Je crois que c’est quand j’avais 10 ans, à la gym, comme je n’arrivais pas à faire le grand écart, la prof a appuyé fort sur mes épaules pour que ça passe. Et comme ça ne passait pas, elle a forcé et forcé encore.
Quand vous repensez à cet épisode, ça vous évoque quoi ?
J’aurais voulu pouvoir dire non. Mais je n’ai pas pu. Elle m’a forcée et elle m’a abîmée.
Pour toujours ?
Probablement. Ça fait 15 ans et rien n’a changé.  J’ai vu des médecins, fait des radios, des IRM, j’ai fait du gainage, des abdos, de la kiné de la piscine et rien n’a changé.


J’ai mal depuis des années.  On a parlé de fibromyalgie, de dépression.
Qu’est-ce qu’on vous a proposé ?
J’ai avalé des cachets pendant des années mais ça n’a rien changé, je n’avais toujours pas le moral et toujours mal.
On vous a expliqué pourquoi vous aviez mal ?
Non. On m’a dit que c’était dans ma tête. Moi je sentais bien qu’il y avait quelque chose qui n’allait pas, tout le monde me disait qu’il n’y avait pas de raisons. J’ai cru que j’allais devenir folle, c’est vous dire, quand ils ont trouvé un truc grave sans rapport des années après, j’étais presque soulagée. Presque. Je n’avais pas tout inventé. Mais j’ai failli mourir pour ça.

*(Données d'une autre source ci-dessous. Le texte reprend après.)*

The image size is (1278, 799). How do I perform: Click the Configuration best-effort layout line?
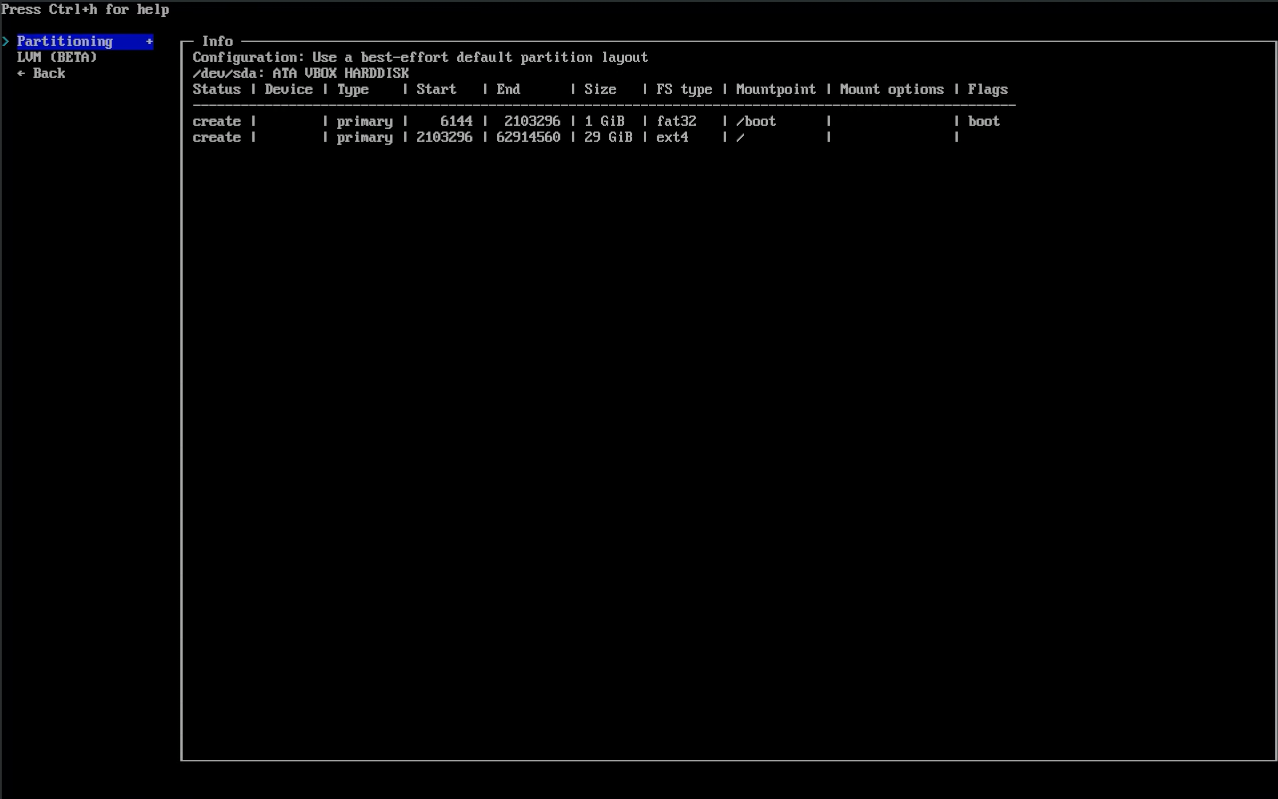[x=420, y=57]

Qu’est ce qu’on vous a dit après l’infiltration ?
Qu’il fallait que j’entretienne mon dos, que je le muscle.
Mais c’est ce que vous faites depuis un an, non ? Et vous me dites que ça empire c’est ça ?
Oui. Finalement j’ai peut-être plus besoin d’étirer mon dos…
Vous diriez que vous vous sentez perpétuellement crispé ?
Oui. Il faudrait peut-être que je me relâche.

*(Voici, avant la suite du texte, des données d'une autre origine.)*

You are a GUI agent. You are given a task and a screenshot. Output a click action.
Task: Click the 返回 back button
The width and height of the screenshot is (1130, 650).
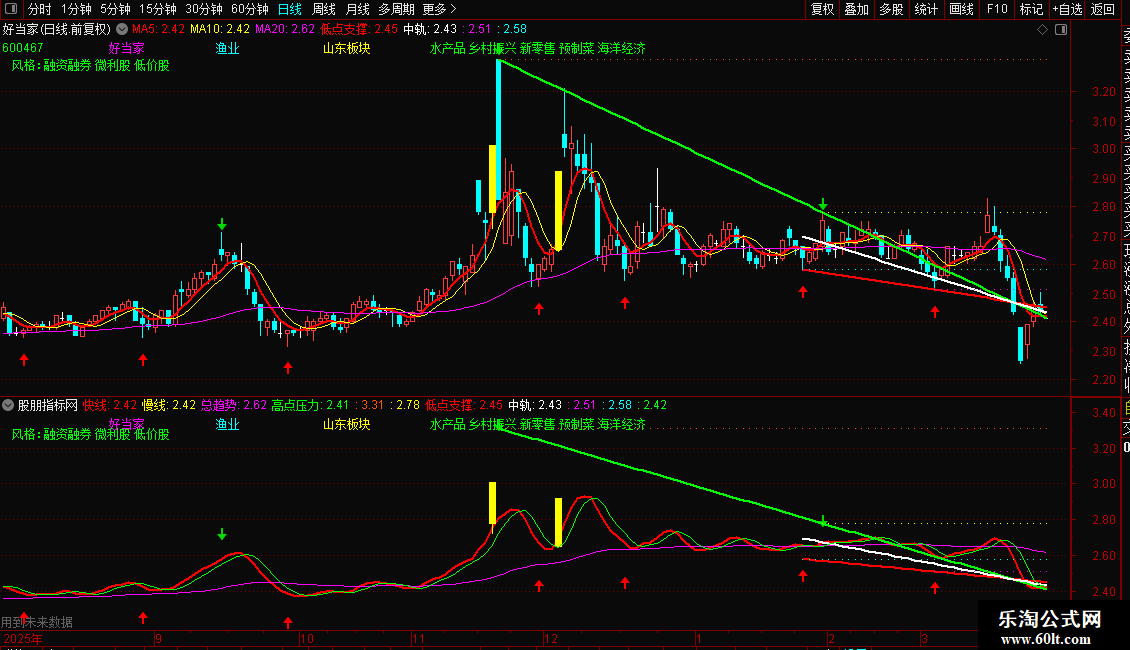[x=1103, y=9]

Comment s’est passée la semaine ?
J’ai eu mal. Très mal. Surtout dans la poitrine, là.
Vous avez vu le docteur à ce sujet ?
Oui mais il me dit qu’il n’y a rien. Chez le cardio j’ai toujours 12/6 de tension mais chez moi, ce n’est pas pareil, un coup j’ai 8, un coup j’ai 14. Il ne m’a même pas prescrit d’analyse. Il ne veut me voir que dans un an. Le généraliste ne veut pas le prescrire non plus. Je veux dire, pendant la chimio, j’en avais tout le temps et là maintenant, plus rien. Ils ne vérifient plus rien, comme si c’était normal mais je sens qu’il y a des trucs qui ne vont pas. J’ai mal à l’estomac, la poitrine, les intestins.
Vous avez peur ?
Ce n’est pas que j’ai peur, c’est que pour tout le monde, je vais bien mais moi je ne me sens pas bien. Ils font tous comme si tout était normal. Mais j’ai toujours mal partout. Personne ne me comprend. En plus ils me donnent ce médicament-là, pour éviter que le cancer revienne, vous verriez tous les effets secondaires…
Il vous fait peur ce médicament ?
Oh oui. L’oncologue m’a dit que le cancer reviendrait si je ne prenais pas ce médicament, alors je le prends sauf que j’ai peur qu’il m’abîme le foie, comme j’ai mal là…


Et puis, en ce moment, avec mon mari c’est compliqué…
Est-ce que ce genre de souci peut modifier votre douleur ?
Oh là oui, ça me fatigue la tête. Ce n’est pas que j’ai mal mais ça me bloque de partout, je suis bloquée, tout se crispe là [montre son cou]. Je me suis toujours occupée de tout le monde. Et comme j’ai tout fait pour tout le monde, maintenant ils me laissent faire tout, je dois ranger après eux, nettoyer après eux, faire le ménage, les lessives, le taxi, quand ils viennent le week-end, je ne vous raconte pas, ce n’est pas facile.